-- BEGIN Text provided --
- Education: M. A., L.Th.
- Church: Church of South India, (Diocese of Nandyal)
- Ordained: 1948
- Writings: See Section
- Offices held: Lecturer, Andhra Christian Theological College, Rajahmundry, South India;
- Title: Reverend

= B. E. Devaraj =

Indian translator

B. E. Devaraj was a translator who pioneered the Lambadi version of the New Testament. He was Acting Commissary and Vicar General of the Archdeaconry of Nandyal from 1950 to 1951.

Devaraj also taught in the Andhra Christian Theological College, Rajahmundry {affiliated to the Senate of Serampore College (University) - a university within the meaning of Section 2 (f) of the University Grants Commission Act, 1956 (as modified up to 20 December 1985)}.
-- END Text provided --
-- BEGIN Information given --
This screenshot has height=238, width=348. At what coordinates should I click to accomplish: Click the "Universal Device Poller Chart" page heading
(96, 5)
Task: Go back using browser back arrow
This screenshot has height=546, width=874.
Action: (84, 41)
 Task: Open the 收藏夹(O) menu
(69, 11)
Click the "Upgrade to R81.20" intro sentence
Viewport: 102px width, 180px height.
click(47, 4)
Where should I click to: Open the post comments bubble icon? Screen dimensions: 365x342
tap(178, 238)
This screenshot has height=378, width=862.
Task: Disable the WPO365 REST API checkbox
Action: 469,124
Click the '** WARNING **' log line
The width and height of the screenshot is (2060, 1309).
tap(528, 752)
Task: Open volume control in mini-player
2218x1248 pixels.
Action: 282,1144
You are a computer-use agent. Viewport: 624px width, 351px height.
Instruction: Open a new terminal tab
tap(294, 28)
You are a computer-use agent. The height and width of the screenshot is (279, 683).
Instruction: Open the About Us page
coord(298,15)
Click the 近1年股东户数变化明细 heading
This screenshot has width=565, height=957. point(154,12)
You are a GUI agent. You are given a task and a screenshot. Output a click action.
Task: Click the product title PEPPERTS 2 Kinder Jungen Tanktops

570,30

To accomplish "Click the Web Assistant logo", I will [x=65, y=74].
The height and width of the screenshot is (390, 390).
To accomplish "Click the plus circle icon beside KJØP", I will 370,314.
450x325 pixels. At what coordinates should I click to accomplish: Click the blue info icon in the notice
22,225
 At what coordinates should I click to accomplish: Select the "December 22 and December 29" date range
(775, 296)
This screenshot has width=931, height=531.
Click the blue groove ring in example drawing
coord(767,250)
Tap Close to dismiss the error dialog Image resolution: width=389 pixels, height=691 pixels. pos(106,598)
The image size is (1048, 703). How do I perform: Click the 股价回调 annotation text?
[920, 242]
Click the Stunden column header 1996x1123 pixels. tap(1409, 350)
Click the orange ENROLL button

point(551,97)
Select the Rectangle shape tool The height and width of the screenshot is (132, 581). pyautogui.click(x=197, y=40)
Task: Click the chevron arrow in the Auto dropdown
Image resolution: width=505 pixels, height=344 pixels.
-- END Information given --
▶ **Given problem 1**
Extract every line of the listing that contains the string "coordinates". Case counts.
▶ **Given problem 2**
Carry on the biographical text on B. E. Devaraj from the point where it stops.

▶ **Exercise answer 1**
This screenshot has height=238, width=348. At what coordinates should I click to accomplish: Click the "Universal Device Poller Chart" page heading
450x325 pixels. At what coordinates should I click to accomplish: Click the blue info icon in the notice
 At what coordinates should I click to accomplish: Select the "December 22 and December 29" date range

▶ **Exercise answer 2**
Ravela Joseph who compiled a bibliography of original Christian writings in Telugu with the assistance of B. Suneel Bhanu under the aegis of the Board of Theological Education of the Senate of Serampore College included books by B. E. Devaraj entitled A Commentary on First Corinthians (మొదటి కొరింథీ పత్రిక వ్యాఖ్యానము), Good Friday (మoఛి శుక్రవారము), and Love's Servant (ప్రెమదాసు).

The Bible Society of India Andhra Pradesh Auxiliary released the New Testament in Lambadi on 25 October 1999 in the presence of G. Babu Rao, then Auxiliary Secretary, G. D. V. Prasad, Director - Translations of the Bible Society of India, Central Office, Bengaluru and B. K. Pramanik, its General Secretary.
Lazarus Lalsingh of Badao Banjara Phojer who put in efforts for bringing the New Testament in Lambadi recalled the earlier efforts of B. E. Devaraj in translating texts into Lambadi at the release in 1999.

==Contribution==
- Books in Telugu
  - 1949 - Religious Lessons
  - 1956 - Good Friday (మoఛి శుక్రవారము)
  - 1960 - Gospel of St. Mark in simplified Telugu
  - 1967 - Love's Servant (ప్రెమదాసు).
  - 1969 - History of the Church in India,
  - 1973 - A Commentary on First Corinthians (మొదటి కొరింథీ పత్రిక వ్యాఖ్యానము)
- Books in Lambadi (Translations)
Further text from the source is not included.